Asylbewerber

Nach Aufnahmestopp - Berlin erlebt keinen Flüchtlingsansturm

Nach knapp zweiwöchigem Aufnahmestopp für der Hauptstadt zugewiesene Flüchtlinge aus anderen Bundesländern konnten alle Asylbewerber untergebracht werden. 63 Flüchtlinge kamen nach Lichtenberg.

Berlin ist am Mittwoch nach knapp zweiwöchiger Aufnahme-Unterbrechung nicht unter einem Flüchtlingsansturm zusammengebrochen. Grund sei ein sogenannter „Soft-Start“, den das Bundesamt für Migration und Flüchtlinge für Berlin angeordnet habe, sagte die Sprecherin des Landesamtes für Gesundheit und Soziales (LaGeSo), Silvia Kostner.

81 Flüchtlinge aus anderen Bundesländern seien am Mittwoch noch gar nicht in Berlin eingetroffen, sondern würden erst am Donnerstag erwartet.

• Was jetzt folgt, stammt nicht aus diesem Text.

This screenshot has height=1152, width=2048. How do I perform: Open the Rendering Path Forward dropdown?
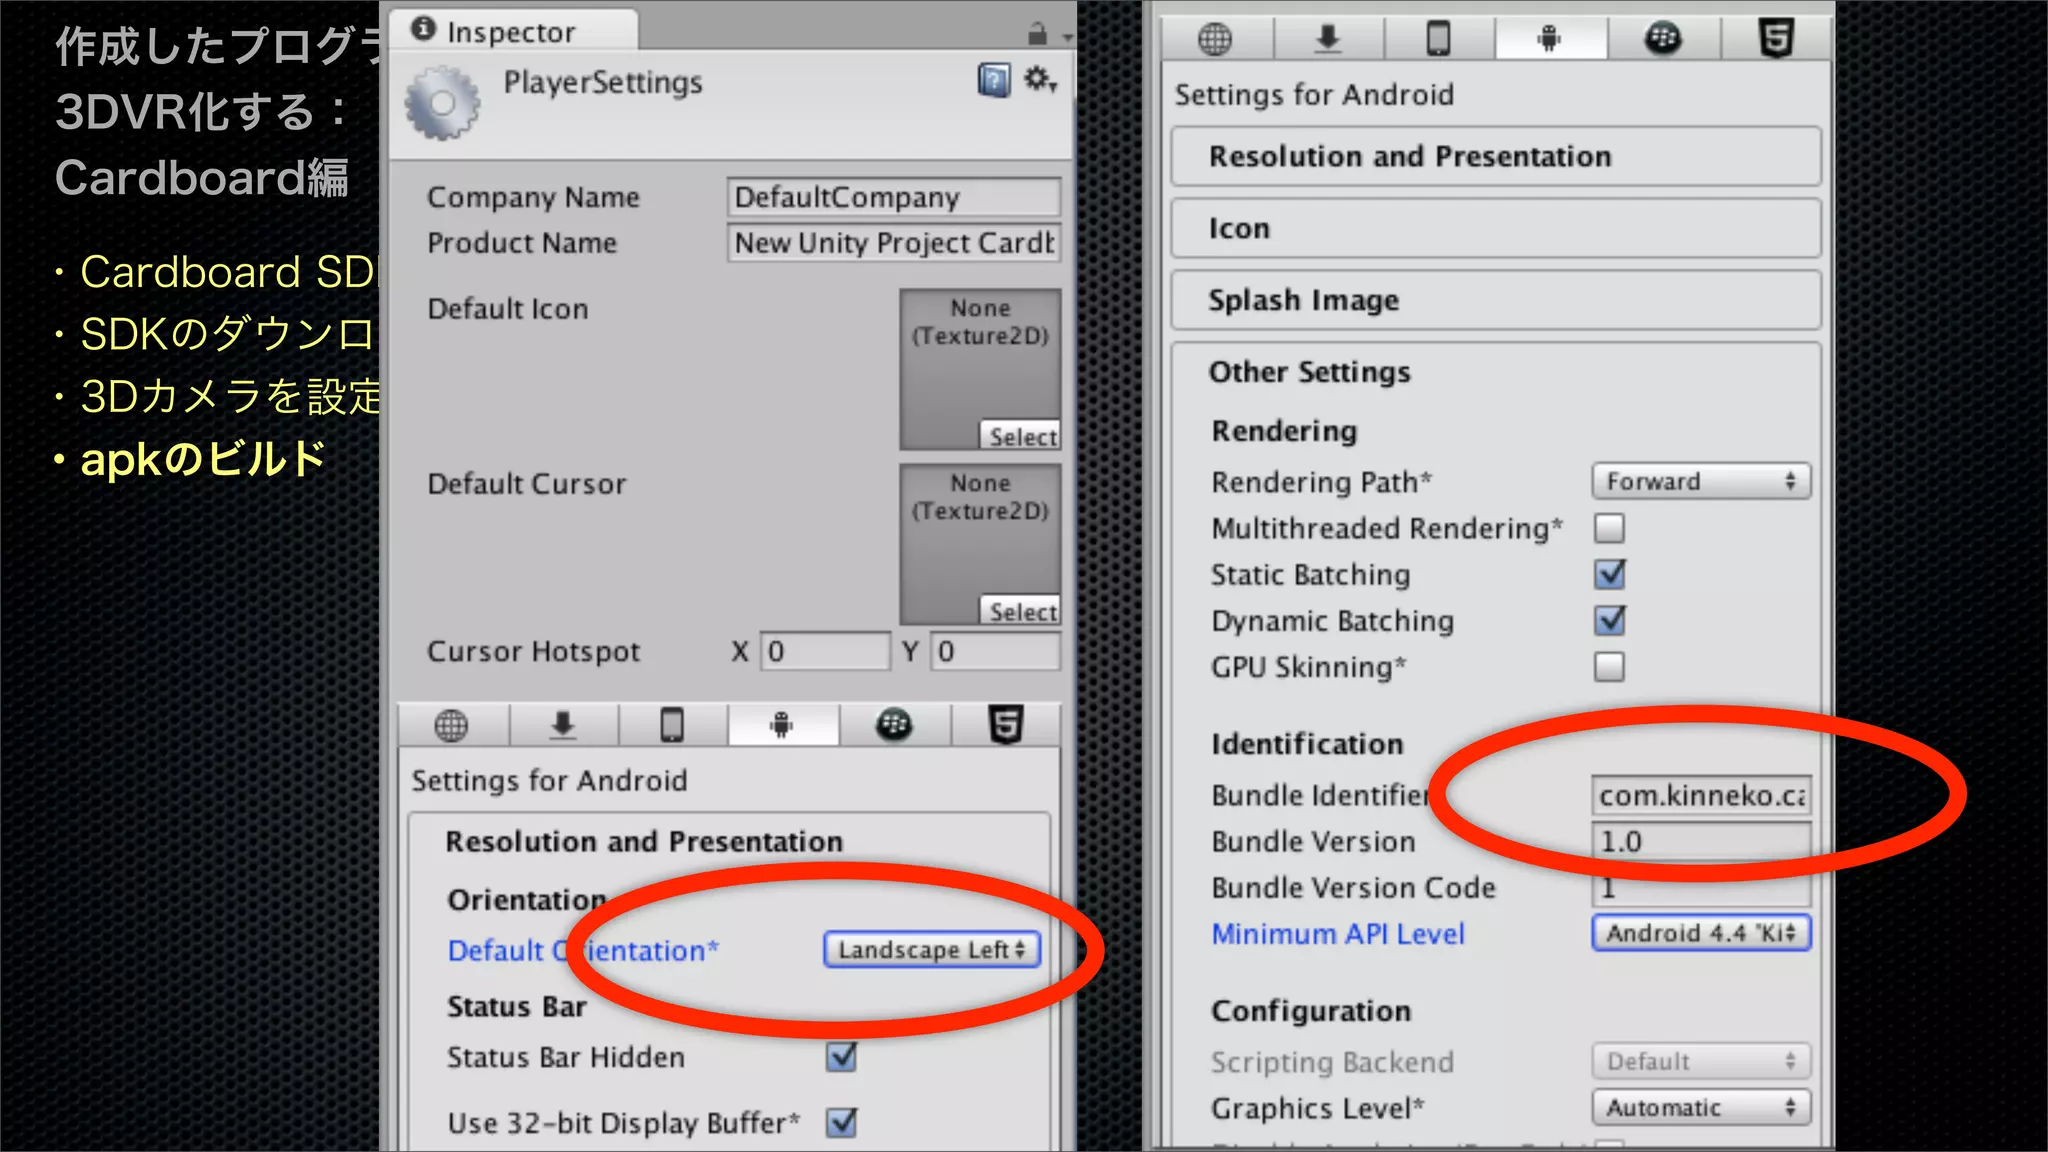pos(1700,482)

Wegen des Ausbruchs von Masern und Windpocken in einigen Erstaufnahmeeinrichtungen des Landes hatte Berlin seit dem 21. November zugewiesene Flüchtlinge aus anderen Bundesländern nicht mehr aufgenommen und muss seine Zuweisungsquote jetzt auffüllen. Der langsame Anlauf, den das Bundesamt Berlin zubilligte, gelte noch in dieser Woche, sagte die Sprecherin.

63 Flüchtlinge meldeten sich am Mittwoch erstmals in Berlin

Berlin brachte am Mittwoch bis zum Nachmittag 63 Flüchtlinge unter, die sich erstmals gleich in Berlin meldeten. Sie konnten alle in eine neuen Noteinrichtung in Lichtenberg einziehen, die am Mittwoch mit 130 Plätzen eröffnet wurde.

Zudem bieten die zwei Tragluftallen in Mitte vorübergehend Platz für bis zu 300 Flüchtlinge. Die vergangene Nacht verbrachten rund 30 Flüchtlinge dort. Am Mittwoch seien sie auf reguläre Flüchtlingsheime in Berlin verteilt worden, sagte Kostner.

Inzwischen konnten auch drei der ursprünglich sechs gesperrten Heime wieder freigegeben werden. Allerdings bleiben zwei Flüchtlingsunterkünfte in Spandau bis zum 8. und bis zum 23. Dezember wegen der ansteckenden Krankheiten gesperrt. Freie Plätze dort dürfen so lange nicht belegt werden. Auch eine Gemeinschaftseinrichtung in Steglitz-Zehlendorf bleibt bis zum 19. Dezember unter Quarantäne.